Thanks dude!! Sometimes I get a bit emotional, but Im ok.
This is gonna be a long night… The feeling of loneliness is unbearable, I want to go out get drunk, do drugs and have no one to do that.
Im gonna stay between four walls like a madman.
Theres a holiday in my country and everyone is out having fun… Havent spend a holiday alone in years.
I cant deal with the void I feel inside.
Im trying to fill a void with noise and alcohol, but that only make it worse in the long run.
The void is a lack of love, self love. The sooner I accept that, the better.
I didnt take into account that Im listening to LB in my custom. Lol
I want to be held and cry endlessly, but honestly that wont fix anything, I gotta learn to be at peace by myself.

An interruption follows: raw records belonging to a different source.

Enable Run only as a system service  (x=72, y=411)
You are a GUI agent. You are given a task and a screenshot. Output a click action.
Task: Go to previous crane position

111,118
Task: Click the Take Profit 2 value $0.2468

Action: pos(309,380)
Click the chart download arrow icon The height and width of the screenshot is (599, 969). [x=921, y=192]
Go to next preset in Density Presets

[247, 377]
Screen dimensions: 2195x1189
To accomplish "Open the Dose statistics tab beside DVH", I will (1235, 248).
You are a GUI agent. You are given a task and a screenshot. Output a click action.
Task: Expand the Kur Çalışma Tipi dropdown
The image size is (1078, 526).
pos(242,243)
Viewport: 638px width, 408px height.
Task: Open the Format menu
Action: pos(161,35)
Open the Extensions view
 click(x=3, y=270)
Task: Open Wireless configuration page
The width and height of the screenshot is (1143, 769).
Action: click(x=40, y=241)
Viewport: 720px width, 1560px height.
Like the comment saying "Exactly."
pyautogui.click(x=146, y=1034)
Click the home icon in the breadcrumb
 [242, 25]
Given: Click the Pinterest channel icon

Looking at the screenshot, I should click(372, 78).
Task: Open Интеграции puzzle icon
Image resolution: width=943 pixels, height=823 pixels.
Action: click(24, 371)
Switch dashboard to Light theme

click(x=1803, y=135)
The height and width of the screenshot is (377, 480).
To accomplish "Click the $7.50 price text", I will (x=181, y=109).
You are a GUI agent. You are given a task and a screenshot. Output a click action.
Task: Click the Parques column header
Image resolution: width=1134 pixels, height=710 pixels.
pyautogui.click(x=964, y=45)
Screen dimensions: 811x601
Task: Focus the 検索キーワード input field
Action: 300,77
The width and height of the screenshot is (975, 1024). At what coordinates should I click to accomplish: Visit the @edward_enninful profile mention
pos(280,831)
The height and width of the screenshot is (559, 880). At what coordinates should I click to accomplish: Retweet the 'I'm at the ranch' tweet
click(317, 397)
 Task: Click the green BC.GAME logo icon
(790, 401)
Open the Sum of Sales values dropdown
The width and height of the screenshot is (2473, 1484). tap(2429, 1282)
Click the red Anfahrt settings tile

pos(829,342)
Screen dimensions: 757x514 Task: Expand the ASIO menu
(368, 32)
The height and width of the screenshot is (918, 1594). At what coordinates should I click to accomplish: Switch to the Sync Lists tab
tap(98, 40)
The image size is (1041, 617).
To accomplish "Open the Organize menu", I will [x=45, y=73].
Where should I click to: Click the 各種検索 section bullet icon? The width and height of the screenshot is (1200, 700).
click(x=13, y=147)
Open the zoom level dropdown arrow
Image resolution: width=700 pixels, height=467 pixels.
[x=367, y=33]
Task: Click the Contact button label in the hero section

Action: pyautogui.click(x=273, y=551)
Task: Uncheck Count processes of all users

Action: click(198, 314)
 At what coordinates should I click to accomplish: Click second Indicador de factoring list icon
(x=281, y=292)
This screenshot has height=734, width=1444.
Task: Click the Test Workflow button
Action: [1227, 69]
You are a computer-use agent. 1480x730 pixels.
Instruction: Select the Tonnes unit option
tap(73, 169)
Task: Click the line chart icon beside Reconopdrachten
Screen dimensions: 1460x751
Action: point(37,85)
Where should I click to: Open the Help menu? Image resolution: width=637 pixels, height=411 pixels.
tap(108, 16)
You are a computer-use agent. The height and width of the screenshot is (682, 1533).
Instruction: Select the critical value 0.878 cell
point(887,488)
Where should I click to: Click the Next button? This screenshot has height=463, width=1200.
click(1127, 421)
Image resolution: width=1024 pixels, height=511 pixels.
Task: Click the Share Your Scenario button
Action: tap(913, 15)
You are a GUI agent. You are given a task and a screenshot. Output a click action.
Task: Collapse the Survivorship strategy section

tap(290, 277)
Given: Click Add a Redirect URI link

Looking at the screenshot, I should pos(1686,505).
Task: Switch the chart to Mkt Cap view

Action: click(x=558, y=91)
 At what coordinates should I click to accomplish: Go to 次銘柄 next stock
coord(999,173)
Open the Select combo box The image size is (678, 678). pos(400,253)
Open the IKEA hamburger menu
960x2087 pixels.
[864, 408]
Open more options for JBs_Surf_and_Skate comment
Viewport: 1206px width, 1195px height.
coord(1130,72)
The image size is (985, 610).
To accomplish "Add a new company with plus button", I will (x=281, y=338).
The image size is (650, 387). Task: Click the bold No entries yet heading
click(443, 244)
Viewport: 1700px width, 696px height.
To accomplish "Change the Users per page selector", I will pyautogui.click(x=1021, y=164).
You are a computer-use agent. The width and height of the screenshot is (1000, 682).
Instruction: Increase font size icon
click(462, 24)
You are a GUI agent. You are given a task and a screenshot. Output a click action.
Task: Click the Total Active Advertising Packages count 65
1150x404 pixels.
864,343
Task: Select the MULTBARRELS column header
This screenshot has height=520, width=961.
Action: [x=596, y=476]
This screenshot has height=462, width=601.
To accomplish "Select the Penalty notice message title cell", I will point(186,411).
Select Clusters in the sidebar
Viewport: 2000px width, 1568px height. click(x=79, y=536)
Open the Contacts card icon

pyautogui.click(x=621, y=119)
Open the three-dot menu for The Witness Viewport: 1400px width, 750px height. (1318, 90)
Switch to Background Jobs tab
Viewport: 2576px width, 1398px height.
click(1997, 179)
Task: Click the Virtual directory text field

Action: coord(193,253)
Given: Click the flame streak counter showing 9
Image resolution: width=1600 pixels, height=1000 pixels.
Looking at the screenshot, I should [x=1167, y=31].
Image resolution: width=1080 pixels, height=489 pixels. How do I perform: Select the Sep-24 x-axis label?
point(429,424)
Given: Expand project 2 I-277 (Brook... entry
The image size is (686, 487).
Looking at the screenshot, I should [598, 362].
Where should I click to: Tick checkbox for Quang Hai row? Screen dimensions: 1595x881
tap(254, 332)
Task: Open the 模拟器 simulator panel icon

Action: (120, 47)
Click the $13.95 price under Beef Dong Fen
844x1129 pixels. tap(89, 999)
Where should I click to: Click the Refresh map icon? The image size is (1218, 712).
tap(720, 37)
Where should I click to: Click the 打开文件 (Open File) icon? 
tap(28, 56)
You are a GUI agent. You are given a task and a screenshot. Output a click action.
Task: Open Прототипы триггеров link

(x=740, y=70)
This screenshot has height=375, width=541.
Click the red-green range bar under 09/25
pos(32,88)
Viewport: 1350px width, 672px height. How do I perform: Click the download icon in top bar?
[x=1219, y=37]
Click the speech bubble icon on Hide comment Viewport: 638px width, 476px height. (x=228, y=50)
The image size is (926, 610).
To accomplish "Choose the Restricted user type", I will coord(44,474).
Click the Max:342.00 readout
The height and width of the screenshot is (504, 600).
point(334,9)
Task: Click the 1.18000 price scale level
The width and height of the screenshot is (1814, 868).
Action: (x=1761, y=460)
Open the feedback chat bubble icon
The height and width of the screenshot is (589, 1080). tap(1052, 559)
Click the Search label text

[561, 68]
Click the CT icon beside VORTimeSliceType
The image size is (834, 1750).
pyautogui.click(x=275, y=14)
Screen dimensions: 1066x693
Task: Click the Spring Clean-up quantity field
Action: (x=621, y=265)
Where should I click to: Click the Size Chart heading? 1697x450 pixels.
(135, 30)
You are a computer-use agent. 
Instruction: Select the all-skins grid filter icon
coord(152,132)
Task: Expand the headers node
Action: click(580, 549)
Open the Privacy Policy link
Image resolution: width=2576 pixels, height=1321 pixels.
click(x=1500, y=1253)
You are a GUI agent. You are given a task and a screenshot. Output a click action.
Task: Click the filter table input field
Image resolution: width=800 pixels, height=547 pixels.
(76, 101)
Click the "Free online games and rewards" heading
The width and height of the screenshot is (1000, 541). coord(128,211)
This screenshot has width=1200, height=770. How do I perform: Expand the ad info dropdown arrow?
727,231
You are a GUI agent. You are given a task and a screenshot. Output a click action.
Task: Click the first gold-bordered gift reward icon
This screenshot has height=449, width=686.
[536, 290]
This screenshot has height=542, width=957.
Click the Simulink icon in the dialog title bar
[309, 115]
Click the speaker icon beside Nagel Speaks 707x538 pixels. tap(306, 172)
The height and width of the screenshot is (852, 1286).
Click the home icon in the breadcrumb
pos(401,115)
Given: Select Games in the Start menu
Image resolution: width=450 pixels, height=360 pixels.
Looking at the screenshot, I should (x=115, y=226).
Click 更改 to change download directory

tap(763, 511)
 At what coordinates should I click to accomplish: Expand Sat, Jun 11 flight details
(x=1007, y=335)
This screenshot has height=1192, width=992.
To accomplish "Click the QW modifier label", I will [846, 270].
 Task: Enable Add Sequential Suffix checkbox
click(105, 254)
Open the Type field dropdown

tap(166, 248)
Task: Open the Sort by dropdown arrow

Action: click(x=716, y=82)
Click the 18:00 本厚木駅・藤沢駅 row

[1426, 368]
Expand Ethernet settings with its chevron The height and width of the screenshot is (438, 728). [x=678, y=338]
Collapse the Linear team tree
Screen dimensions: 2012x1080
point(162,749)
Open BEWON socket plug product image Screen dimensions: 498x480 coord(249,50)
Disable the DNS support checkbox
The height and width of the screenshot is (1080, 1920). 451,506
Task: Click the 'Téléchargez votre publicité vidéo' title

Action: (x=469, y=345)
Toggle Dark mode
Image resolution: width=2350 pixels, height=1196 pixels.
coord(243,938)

It’ll get better my friend. Stay strong
Thanks my friend!! Venting out is helping me process.
Im looking for someome or something to believe in, something that gives me hope, cause I cant believe in myself.
Hummm Interesting… Ive forgotten about this, it seems to me that Im perfectly attuned with my goal.
I sympathize. A while back on Khan, I tried alcohol to deal with reconciliation. It just made it worse.
Yeah… just a momentary release, followed by sinking lower than before.
Tomorrow is the end of my DDR3 cycle and of my healing adventure.
Then a nice washout, followed by my custom and Primal Romance.
Still processing a lot of emotions, like grief and sadness, but instead of locking myself up in my room, I came to a park and Im sitting under a huge tree.
Its calming me down…
The purge has been constant, lots of sadness and loneliness. I had to take a nap.
Now I feel more rested, but I cant stand silence.
The more I think about it, this trip is a search for meaning. Ive been analyzing and taking apart the narrative of my life and how I used that to decide who I am.
Just like a journalist, I interpreted my experiences to satisfy the “Official Narrative” instead of reporting the facts.
I been feeding myself a shit ton of fake news.
This stage is called “The Awakening”
Bursts of good mood and optimistic attitude… Feeling grateful
Ok Ive reched the end of this journey!!
The healing from DRR was a rough ride, very hard at times.
Ive gained a lot of insides and many emotional clearings.
The most impactful lesson from st3 is that to stop struggling with myself, whether you want what you say you want or you dont.
The struggle came from a lack of self love and a feeling of undeservedness. From the tendency to hold on to the past and the story I wrote of who I am, the need to honour that character I built for me. Ultimately being unable to write new characteristics into it, because they were out of place.
Now the time comes to focus on whats next and how to build new things.
Next I’ll be using my custom (DD, LB, Sanguine) with Primal Romance.